A Dutch Boy Fifty Years After eBook

This eBook from the Gutenberg Project consists of approximately 230 pages of information about A Dutch Boy Fifty Years After.

A Dutch Boy Fifty Years After eBook

This eBook from the Gutenberg Project consists of approximately 230 pages of information about A Dutch Boy Fifty Years After.

The advertising of these books keenly sharpened the publicity sense of the developing advertising director.  One book could best be advertised by the conventional means of the display advertisement; another, like Triumphant Democracy, was best served by sending out to the newspapers a “broadside” of pungent extracts; public curiosity in a story like The Lady, or the Tiger? was, of course, whetted by the publication of literary notes as to the real denouement the author had in mind in writing the story.  Whenever Mr. Stockton came into the office Bok pumped him dry as to his experiences with the story, such as when, at a dinner party, his hostess served an ice-cream lady and a tiger to the author, and the whole company watched which he chose.

“And which did you choose?” asked the advertising director.

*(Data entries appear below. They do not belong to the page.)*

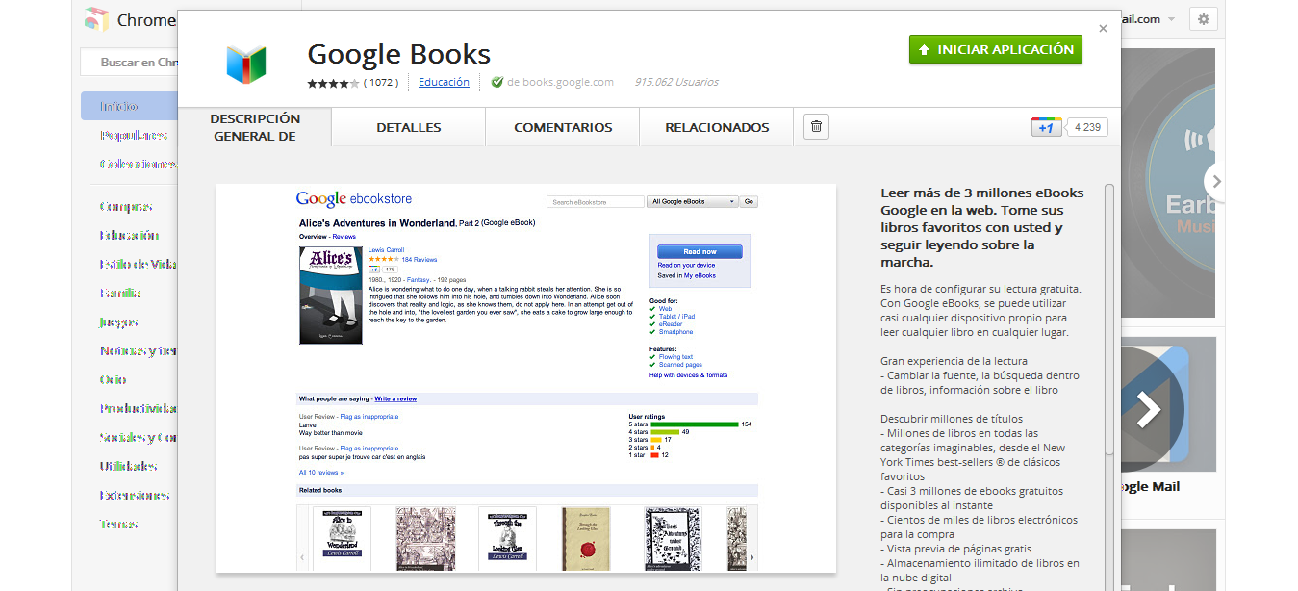Open the Educación category link

[443, 82]
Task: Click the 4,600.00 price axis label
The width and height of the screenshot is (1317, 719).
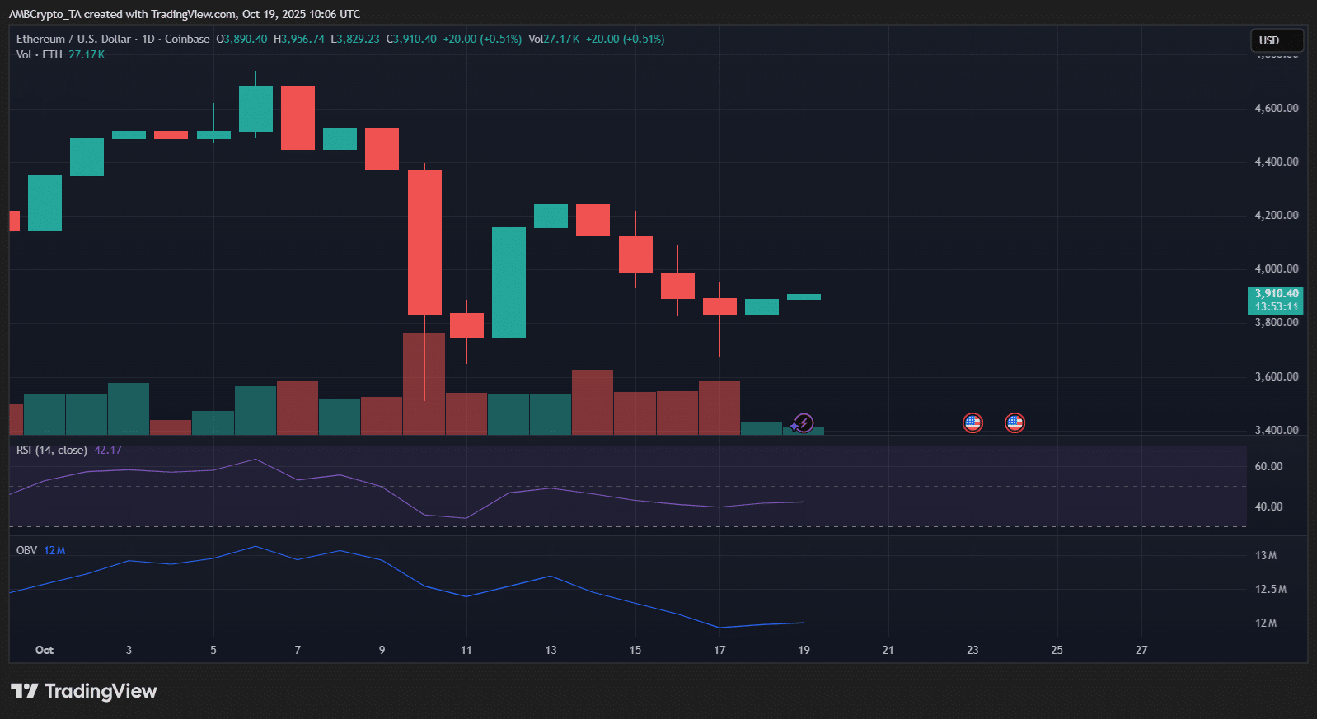Action: pyautogui.click(x=1276, y=108)
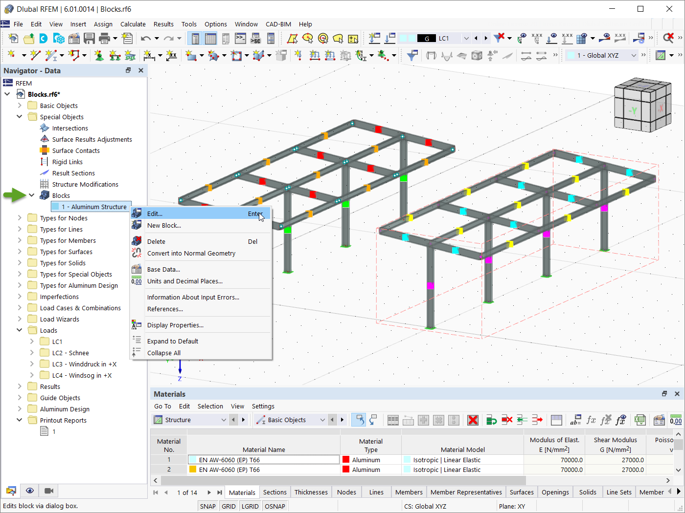685x513 pixels.
Task: Switch to the Sections tab
Action: point(274,492)
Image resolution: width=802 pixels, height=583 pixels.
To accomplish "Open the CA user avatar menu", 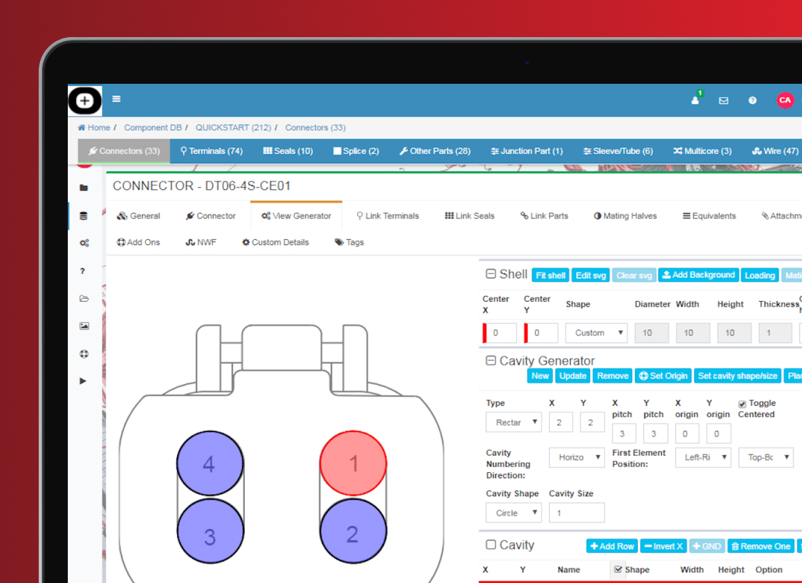I will click(x=785, y=101).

Et tu, Brute?” Stockton smilingly replied.  “Well, I’ll tell you.  I asked the butler to bring me another spoon, and then, with a spoon in each hand, I attacked both the lady and the tiger at the same time.”

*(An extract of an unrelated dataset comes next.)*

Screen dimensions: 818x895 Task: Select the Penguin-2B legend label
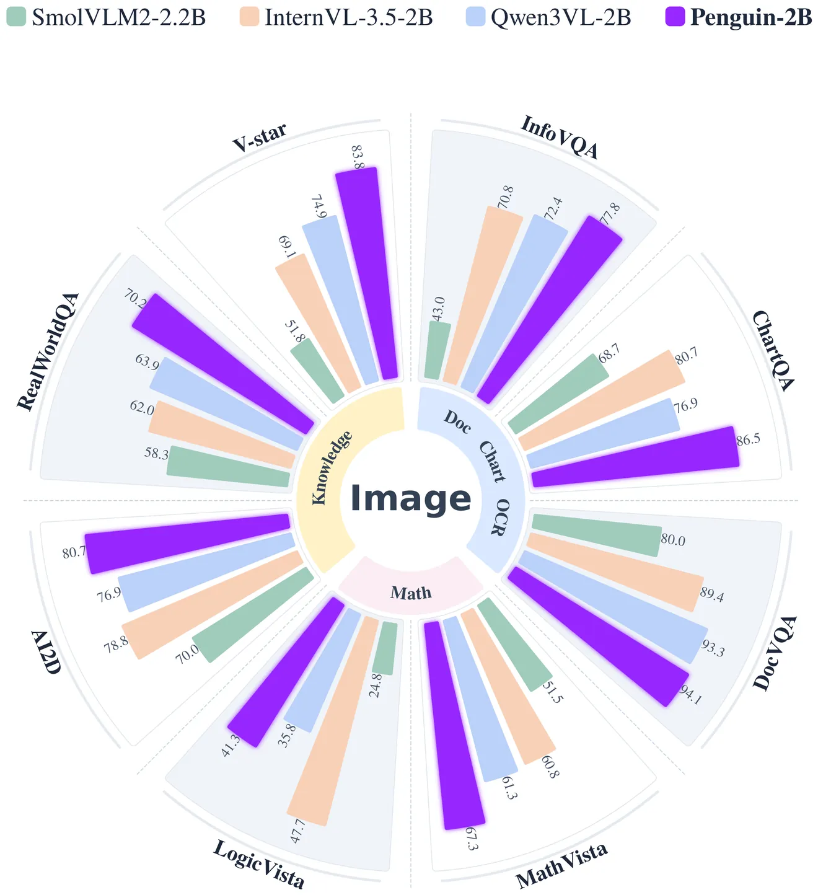click(750, 17)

Once, when Stockton was going to Boston by the night boat, every room was taken.  The ticket agent recognized the author, and promised to get him a desirable room if the author would tell which he had had in mind, the lady or the tiger.

“Produce the room,” answered Stockton.

The man did.  Stockton paid for it, and then said: 

“To tell you the truth, my friend, I don’t know.”

And that was the truth, as Mr. Stockton confessed to his friends.  The idea of the story had fascinated him; when he began it he purposed to give it a definite ending.  But when he reached the end he didn’t know himself which to produce out of the open door, the lady or the tiger, “and so,” he used to explain, “I made up my mind to leave it hanging in the air.”

When the stories of Dr. Jekyll and Mr. Hyde and Little Lord Fauntleroy were made into plays, Bok was given an opportunity for an entirely different kind of publicity.  Both plays were highly successful; they ran for weeks in succession, and each evening Bok had circulars of the books in every seat of the theatre; he had a table filled with the books in the foyer of each theatre; and he bombarded the newspapers with stories of Mr. Mansfield’s method of making the quick change from one character to the other in the dual role of the Stevenson play, and with anecdotes about the boy Tommy Russell in Mrs. Burnett’s play.  The sale of the books went merrily on, and kept pace with the success of the plays.  And it all sharpened the initiative of the young advertiser and developed his sense for publicity.

One day while waiting in the anteroom of a publishing house to see a member of the firm, he picked up a book and began to read it.  Since he had to wait for nearly an hour, he had read a large part of the volume when he was at last admitted to the private office.  When his business was finished, Bok asked the publisher why this book was not selling.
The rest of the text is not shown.